Rozdział Ósmy

6K 443 36
                                    

Srebrny pistolet błyszczał w dłoni czarnowłosego chłopaka. Wycelowany wprost w leżącego na ziemi w jednej z uliczek bruneta o brązowych oczach, który ewidentnie był po pięćdziesiątce. Zimne pozbawione jakichkolwiek uczuć spojrzenie Shuji'ego wywoływał nie mały strach u starszego mężczyzny. W chłopaku było coś nieludzkiego...

- Wiesz kim jestem ? - Odezwał się niebieskooki głosem zimniejszym od samego lodu. Lufa pistoletu była zaledwie kilka centymetrów od głowy mężczyzny nie dając mu żadnych szans na ucieczkę.

- Wybacz ale n-nie... - Odezwał się pełen skruchy brunet. - Jeśli chcesz pieniędzy to, to ja ci je da...

- Nie chce żadnych pieniędzy. - Powiedział ze stoickim spokojem czarnowłosy. - Przyjrzyj mi się uważnie.

Tak jak powiedział, tak mężczyzna zrobił. Wpatrując się w stojącego przed nim niebieskookiego chłopaka o wątłej posturze i dość niskim wzroście. Jego czarne włosy były w totalnym nieładzie, zresztą jak zawsze a ubrany był w czarny płaszcz, czarne spodnie i czarne lakierowane buty, które dostał od Kuromochi'ego.
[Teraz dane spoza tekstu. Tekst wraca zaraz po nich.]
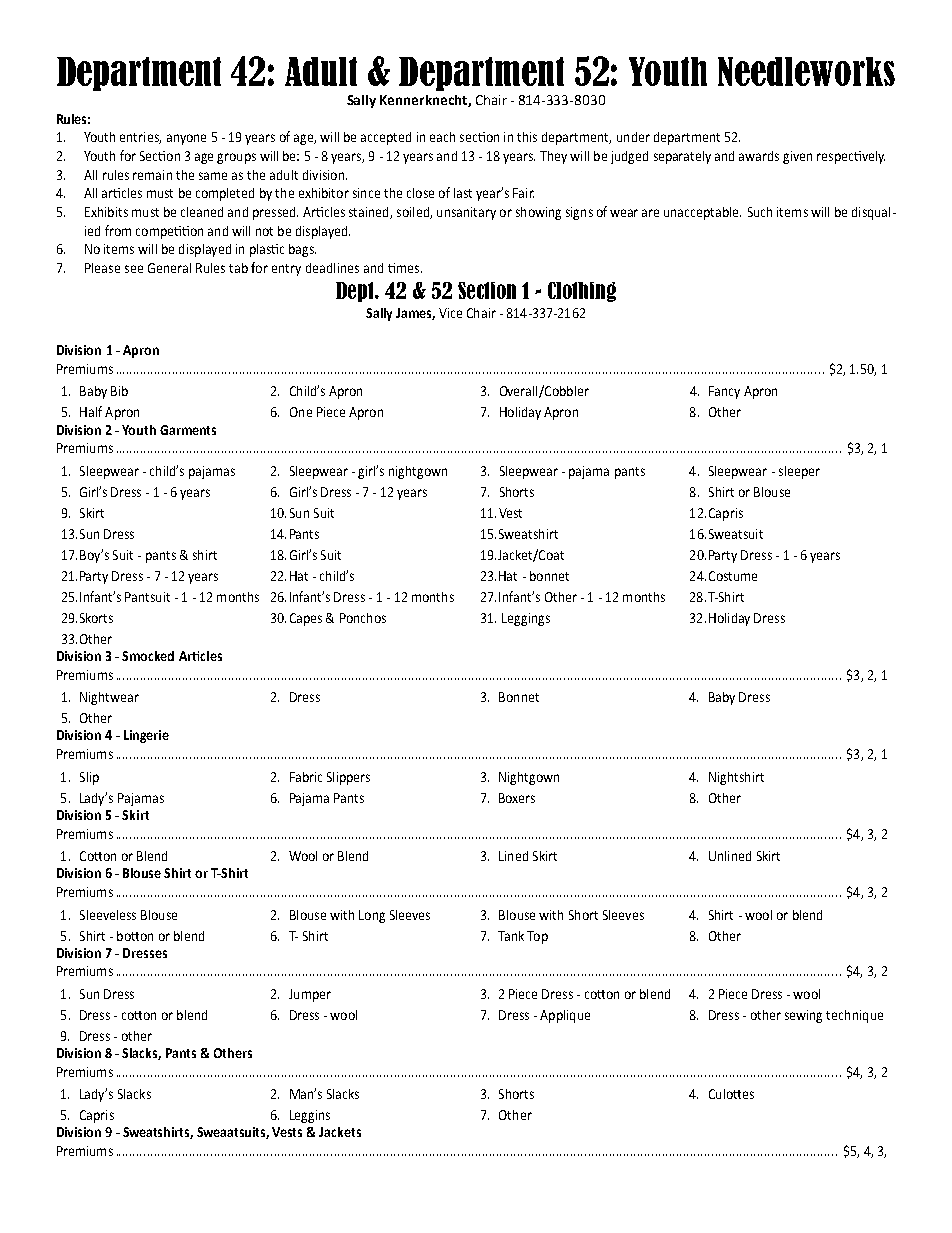 This page has height=1233, width=952. Describe the element at coordinates (450, 313) in the page. I see `Vice` at that location.
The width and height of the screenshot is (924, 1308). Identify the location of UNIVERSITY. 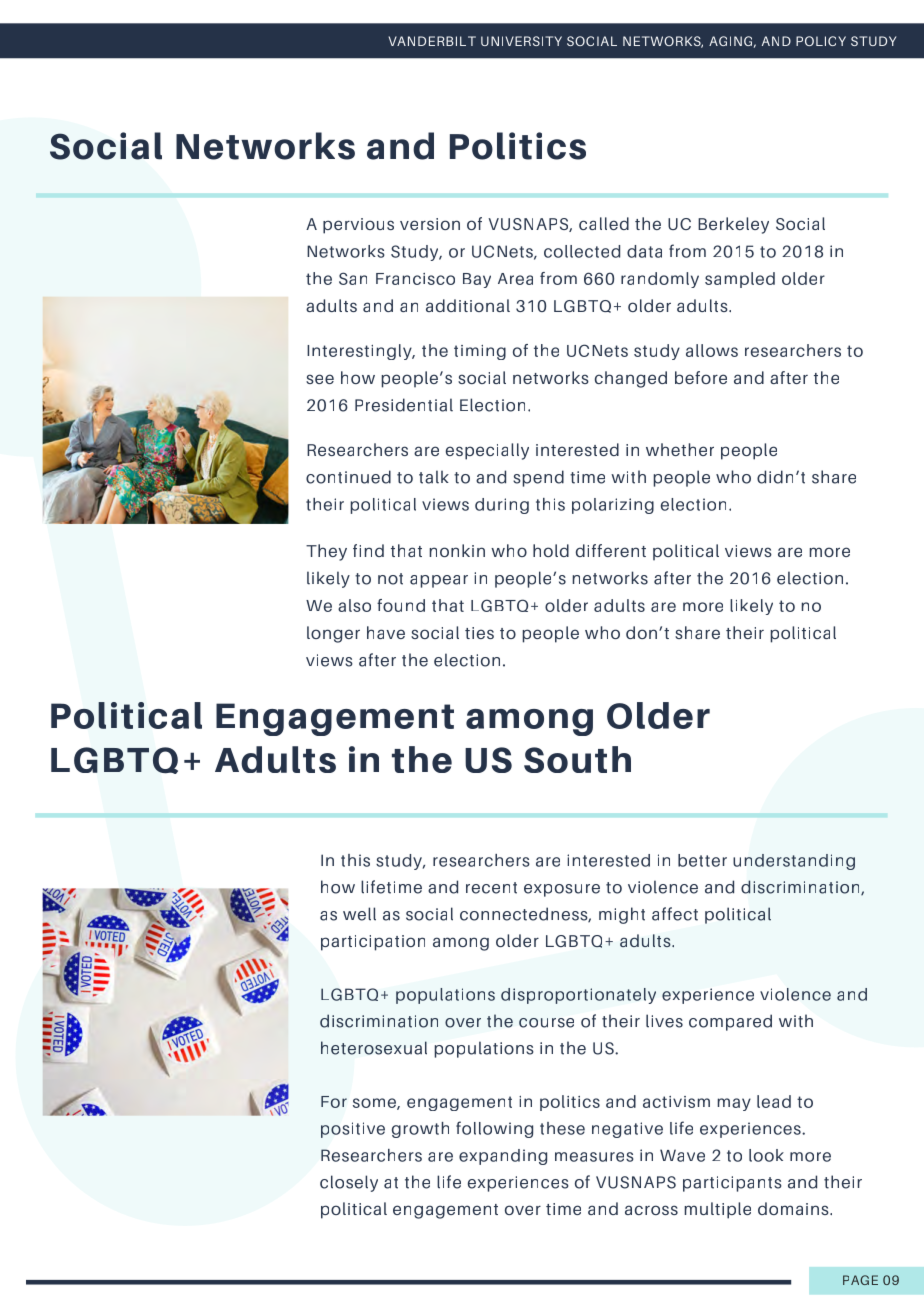
(521, 41).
Brunet próbował doszukać się znajomej twarzy z przeszłości, jednak miał pustkę.

- Igarashi.. - Zaczął ponownie coraz bardziej naciskając za spust pistoletu. - Znajome ?
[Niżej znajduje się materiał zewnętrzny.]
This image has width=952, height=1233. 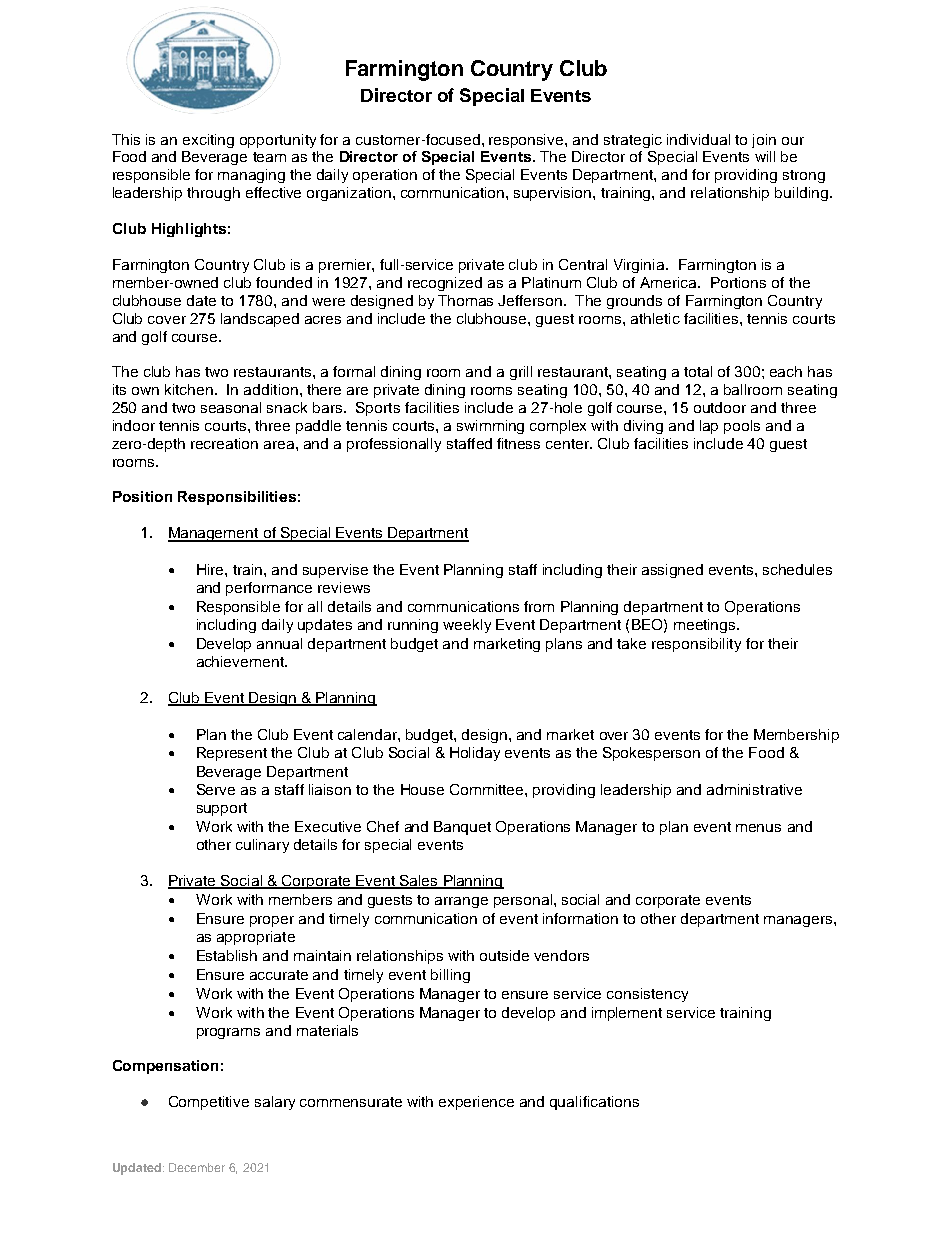 What do you see at coordinates (765, 156) in the image?
I see `will` at bounding box center [765, 156].
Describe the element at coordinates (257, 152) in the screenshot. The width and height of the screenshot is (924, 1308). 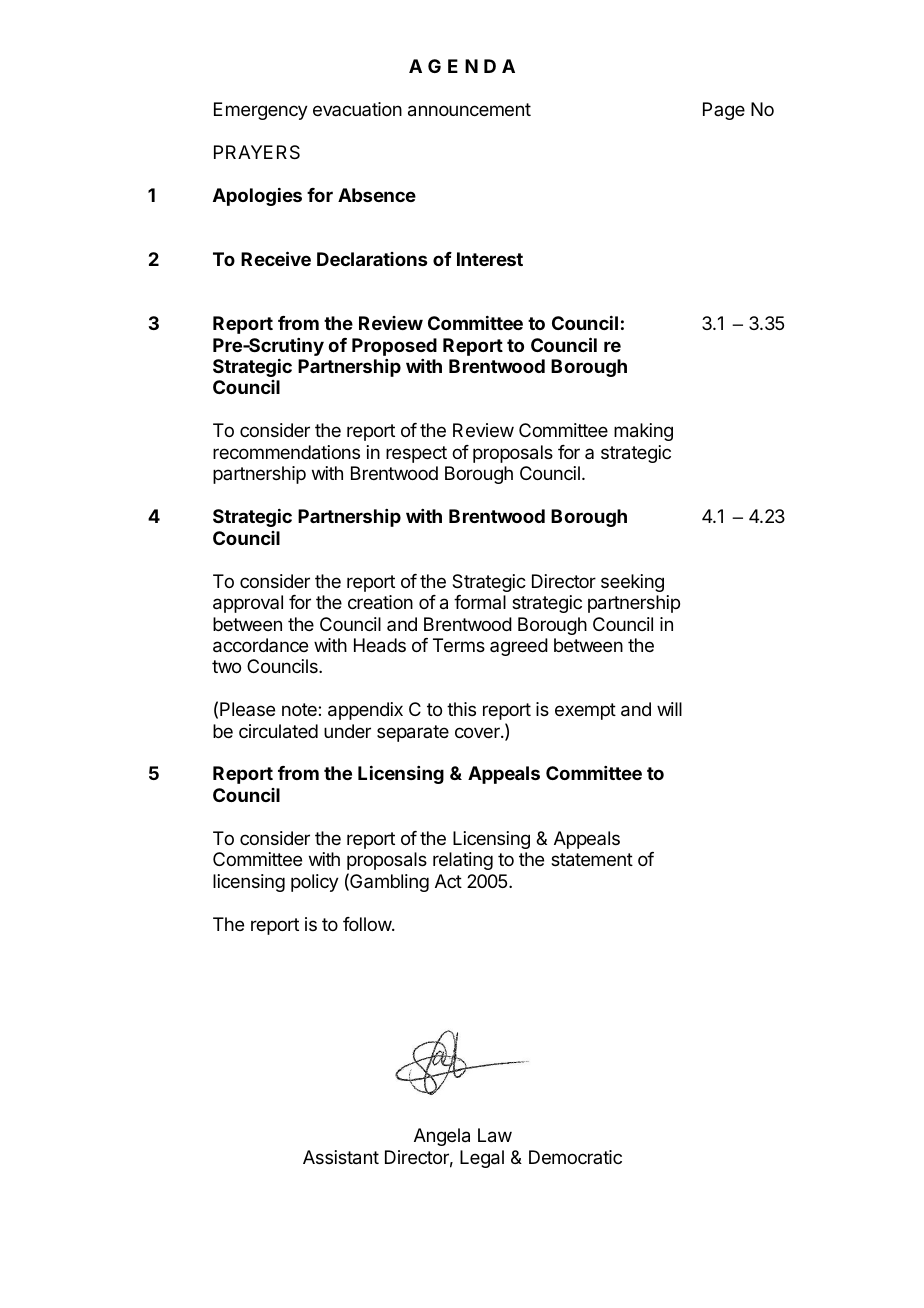
I see `PRAYERS` at that location.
Mężczyzna wytrzeszczył na niego swoje brązowe oczy jak by nagle zrozumiał, ale tak się nie stało.

- I-Igarashi ? - Za jąkał się. - Tak znajome. I to bardzo. - Stwierdził. - Był jednym z pierdolonych dłużników którzy nie mieli zamiar spłacać tego co w pełni świadomie pożyczyli. A na domiar złego zaatakował szefa dla którego to było pierwsze zadanie po przejęciu władzy w grupie. - Podsumował w jakiś sposób zadowolony z tego, że pamiętał takie drobnostki.
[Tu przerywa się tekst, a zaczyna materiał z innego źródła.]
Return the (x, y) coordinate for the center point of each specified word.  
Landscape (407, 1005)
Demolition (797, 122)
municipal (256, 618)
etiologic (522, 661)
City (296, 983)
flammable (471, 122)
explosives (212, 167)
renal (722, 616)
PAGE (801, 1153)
- Więc za kare wybiliście ich wszystkich. - Stwierdził oschle chłopak.

- Dokładnie. Świadome atakowanie szefa jest karane śmiercią. Nie ma wyjątków.

- Ale widzisz... - Zaczął niebieskooki posyłając mężczyźnie lekki uśmiech. - Nie zabiliście wszystkich.

I po tych słowach chłopak wpakował brunetowi trzy kulki w łeb. Bez mrugnięcia okiem. Strzelił ani na chwilę się nie wahając.

Stojąc przez dłuższą chwilę nad ciałem mężczyzny, czarnowłosym owładnęły niepohamowane konwulsję i nagły napad psychopatycznego śmiechu. Pierwszy z listy odhaczony... Pomyślał a w jego podbrzuszu coś przyjemnie ścisnęło się wpędzając przy tym chłopaka w jeszcze lepszy humor. Nie spodziewał się że widok zabitego mężczyzny odpowiedzialnego za śmierć jego rodziny wprawi go w taki zajebisty nastrój. Był z siebie dumny.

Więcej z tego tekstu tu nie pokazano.